Re: [PATCH v1 0/2] mm: migrate: vm event counter for hugepage migration

Michal Hocko <mhocko@xxxxxxxxxx> · Thu, 12 Apr 2018 09:47:54 +0200

On Thu 12-04-18 07:40:41, Naoya Horiguchi wrote:
> On Thu, Apr 12, 2018 at 08:18:59AM +0200, Michal Hocko wrote:
> > On Wed 11-04-18 17:09:25, Naoya Horiguchi wrote:
> > > Hi everyone,
> > > 
> > > I wrote patches introducing separate vm event counters for hugepage migration
> > > (both for hugetlb and thp.)
> > > Hugepage migration is different from normal page migration in event frequency
> > > and/or how likely it succeeds, so maintaining statistics for them in mixed
> > > counters might not be helpful both for develors and users.
> > 
> > This is quite a lot of code to be added se we should better document
> > what it is intended for. Sure I understand your reasonaning about huge
> > pages are more likely to fail but is this really worth a separate
> > counter? Do you have an example of how this would be useful?
> 
> Our customers periodically collect some log info to understand what
> happened after system failures happen.  Then if we have separate counters
> for hugepage migration and the values show some anomaly, that might
> help admins and developers understand the issue more quickly.
> We have other ways to get this info like checking /proc/pid/pagemap and
> /proc/kpageflags, but they are costly and most users decide not to
> collect them in periodical logging.

*WHAT YOU NEED TO DO:*
[1] In the message, what do Naoya Horiguchi's customers periodically collect?
[2] Reproduce the passage of the message starting at "On Thu 12-04-18" and ending at "develors and users.".
The data after this point comes from a separate source and is unrelated to the message.

*RECORDED DATA:*
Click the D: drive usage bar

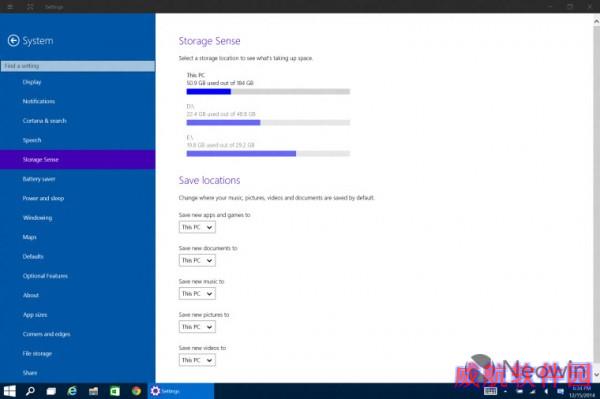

*SOLUTION SET:*
[1] They collect some log info to understand what happened after system failures.

[2]
On Thu 12-04-18 07:40:41, Naoya Horiguchi wrote:
> On Thu, Apr 12, 2018 at 08:18:59AM +0200, Michal Hocko wrote:
> > On Wed 11-04-18 17:09:25, Naoya Horiguchi wrote:
> > > Hi everyone,
> > > 
> > > I wrote patches introducing separate vm event counters for hugepage migration
> > > (both for hugetlb and thp.)
> > > Hugepage migration is different from normal page migration in event frequency
> > > and/or how likely it succeeds, so maintaining statistics for them in mixed
> > > counters might not be helpful both for develors and users.